Wednesday, May 21, 2014
Full of what?
The Book of Mormon supposedly contains the "fulness of the Gospel," but what exactly does that mean? For apologists it tends to mean "the good tidings of Jesus' suffering for our sins and his conquering of death" (as though the Creator of the Universe hadn't already proven his power to give life!), but I would argue that the term as it is actually used in the LDS Church means something more like "everything we need to know and do to reach the Celestial Kingdom where we will be with Heavenly Father and our eternal families." The second definition is encouraged every time the general Church authorities speak of "living the Gospel" and include a number of other doctrines, rites, and behaviors that have nothing to do with faith, repentance, baptism, and receiving the Holy Ghost. Besides, faith, repentance, baptism, and receiving the Holy Ghost are just the first four principles and ordinances, not the complete list.
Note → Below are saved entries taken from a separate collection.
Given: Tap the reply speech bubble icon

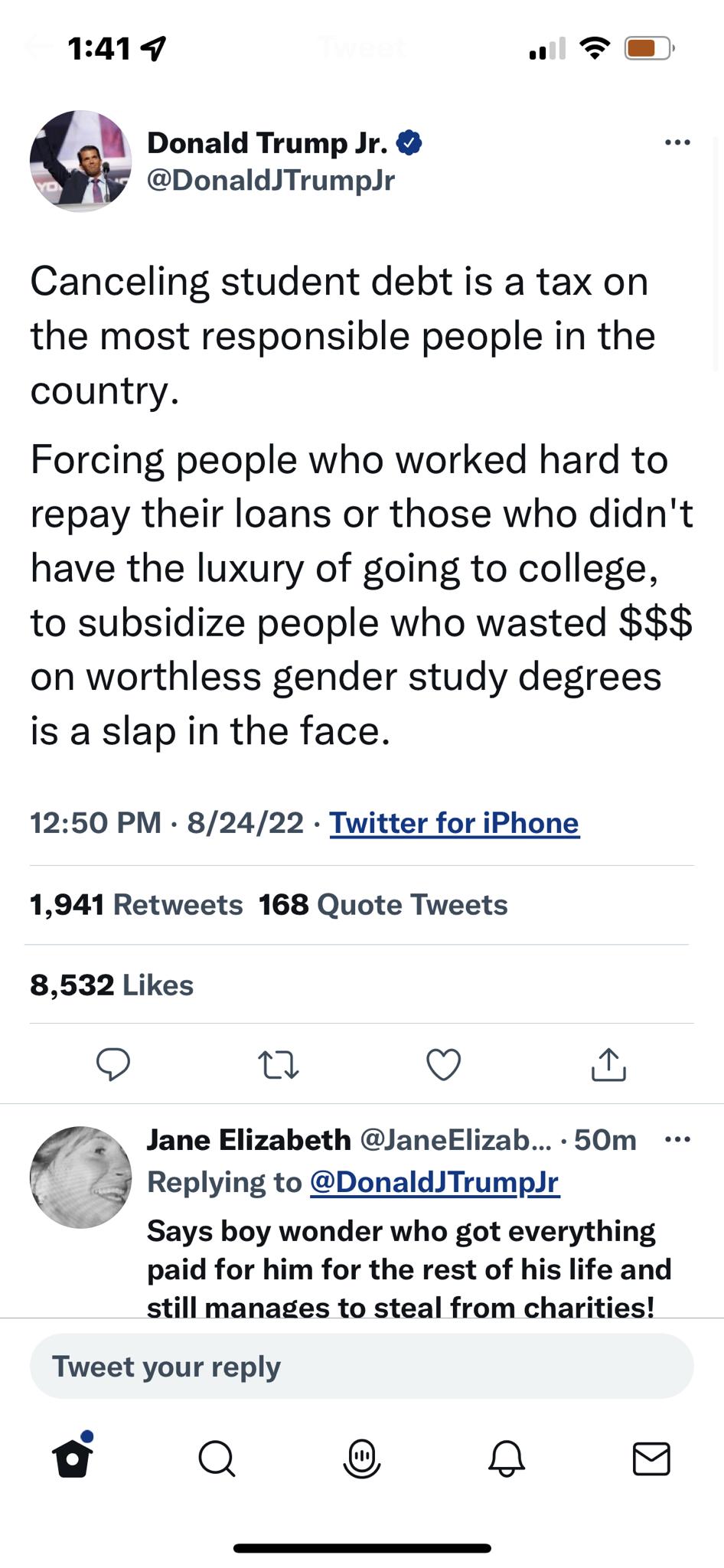Looking at the screenshot, I should tap(113, 1064).
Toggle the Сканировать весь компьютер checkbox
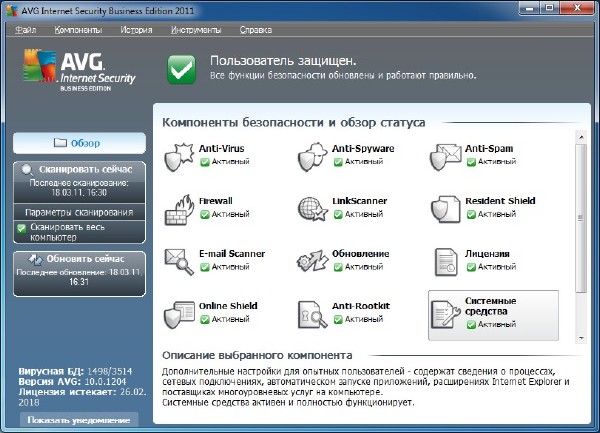Viewport: 600px width, 433px height. coord(21,228)
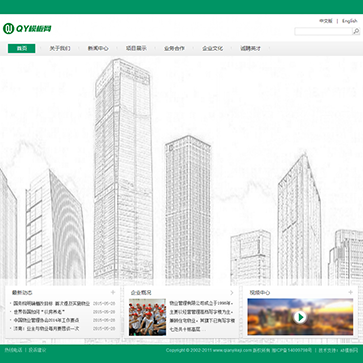Image resolution: width=363 pixels, height=363 pixels.
Task: Open the 首页 home tab
Action: pyautogui.click(x=22, y=48)
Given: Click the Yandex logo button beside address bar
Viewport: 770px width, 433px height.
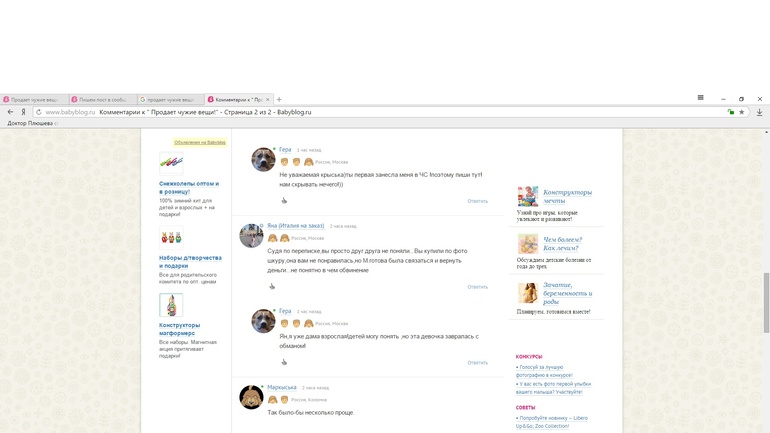Looking at the screenshot, I should click(23, 112).
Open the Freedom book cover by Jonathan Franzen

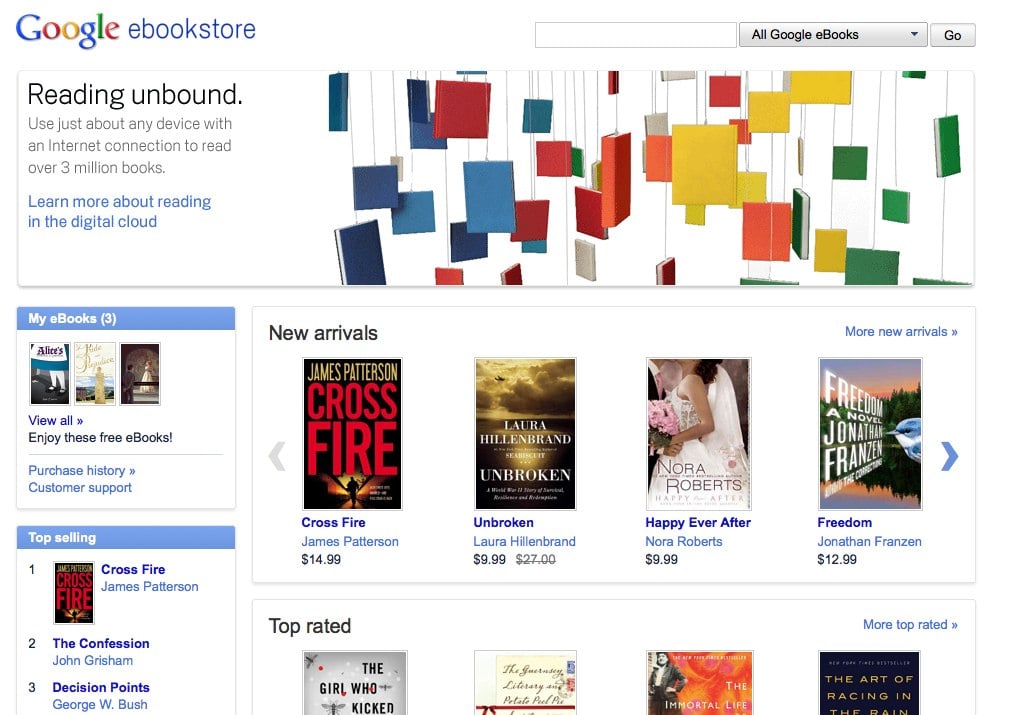[x=870, y=434]
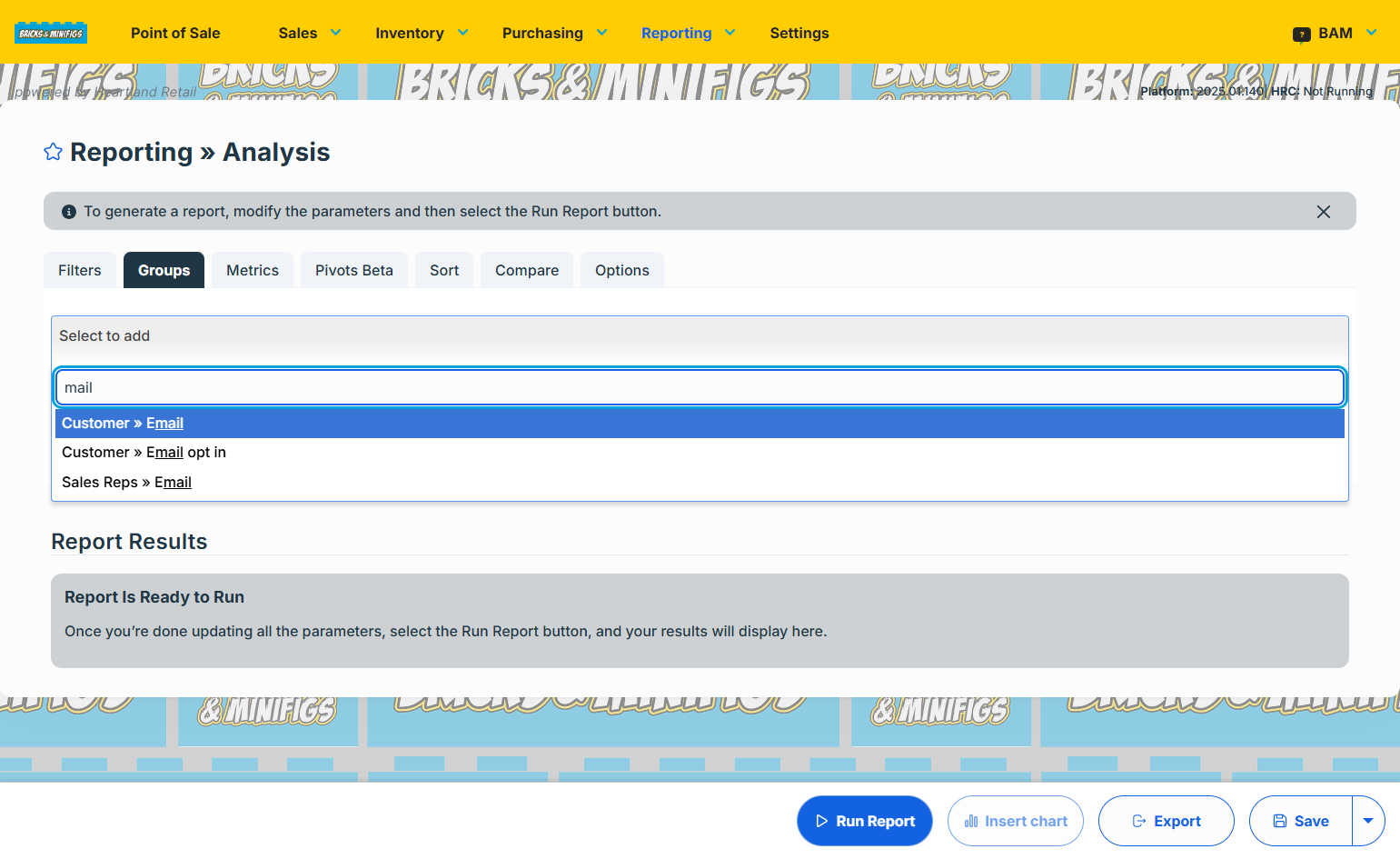Click the Export button

pyautogui.click(x=1167, y=821)

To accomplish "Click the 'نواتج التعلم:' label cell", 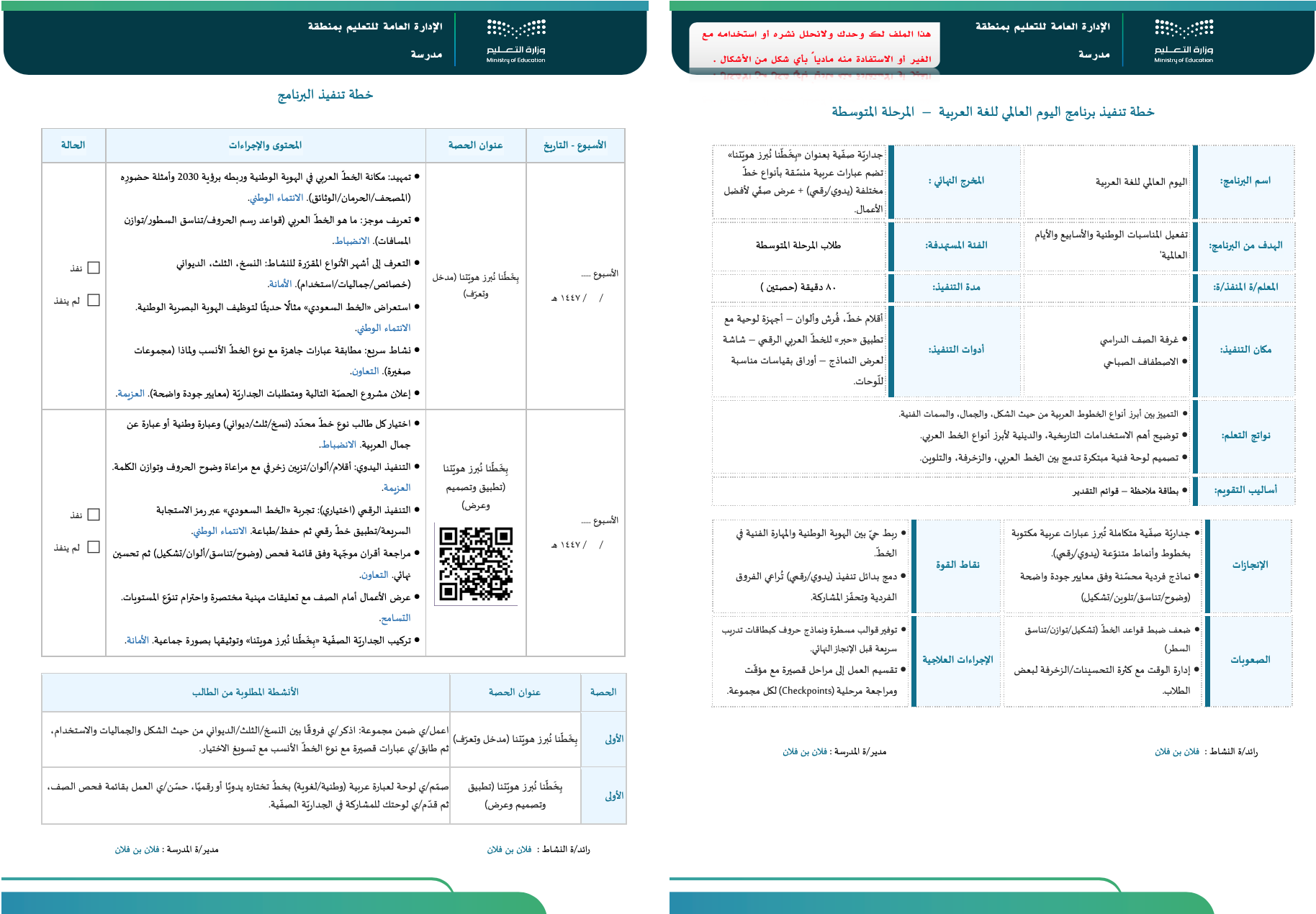I will pos(1245,435).
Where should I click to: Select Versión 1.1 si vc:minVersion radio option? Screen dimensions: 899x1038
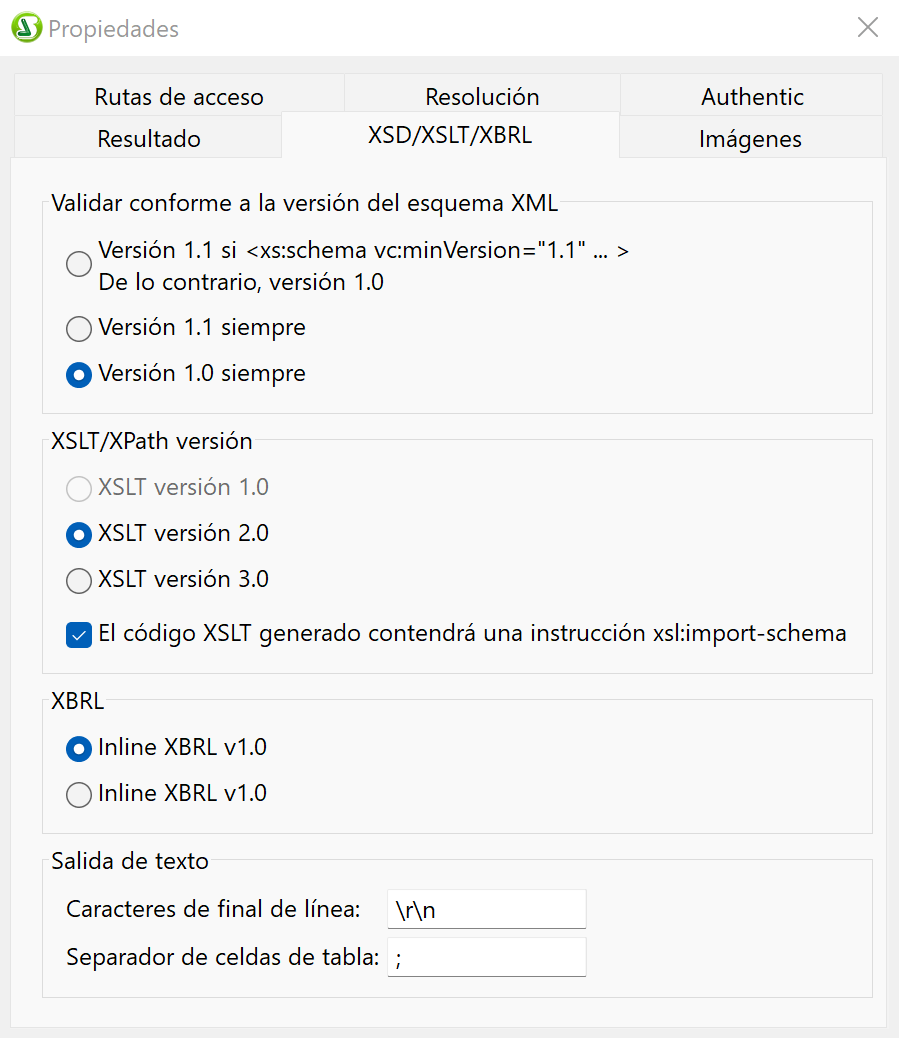(x=78, y=265)
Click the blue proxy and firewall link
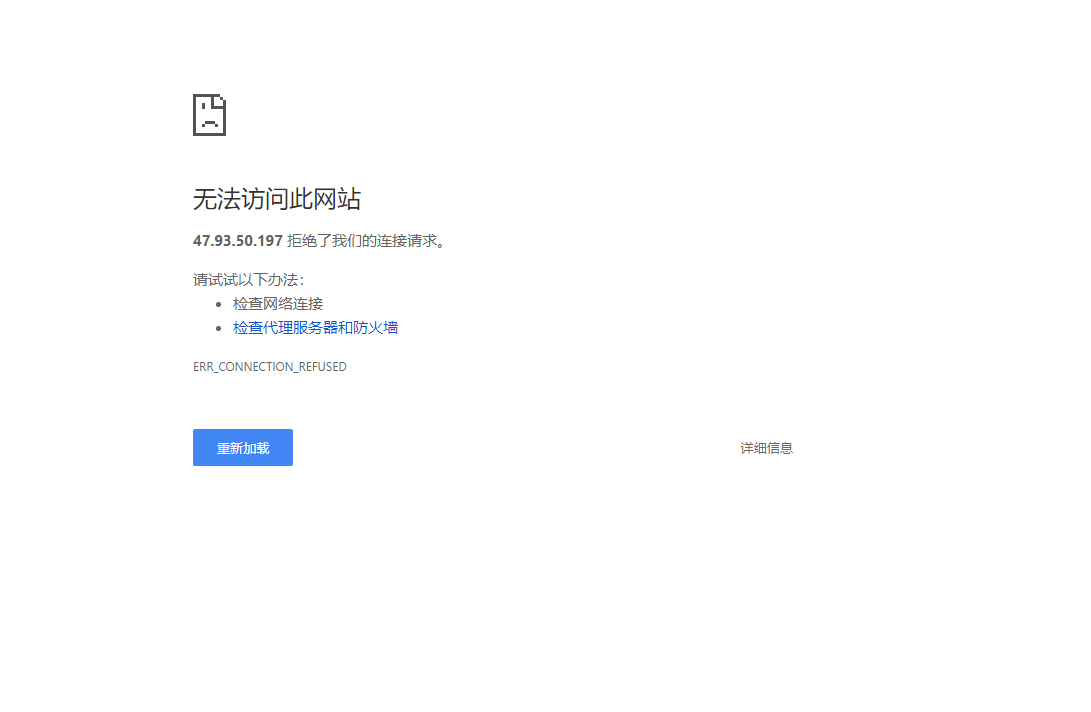Viewport: 1091px width, 712px height. tap(314, 327)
Mormons know that living the Gospel fully means regular Church attendance, fulfilling service callings in the Church, paying tithing, and doing everything required in the temple, which just happens to include marriage sealings. The Family proclamation states that "Marriage between man and woman is essential to His eternal plan" which sounds a lot like the way we talk about faith, repentance, baptism, and receiving the Holy Ghost - the are essential. Not only that, having children and continued posterity, as it turns out, is definitely considered a key component to living the fullness of the Gospel. The Mormon Gospel is not merely that Christ made restitution and resurrection possible for all of us mortal sinners, it's the promise of eternal families who will progress together to godhood. This is the "good news" of Christ that the Church is selling.
Of course, you have to get this from the missionaries and other members exclusively because relying solely on The Book of Mormon will leave the Gospel of Mormonism feeling dated and void.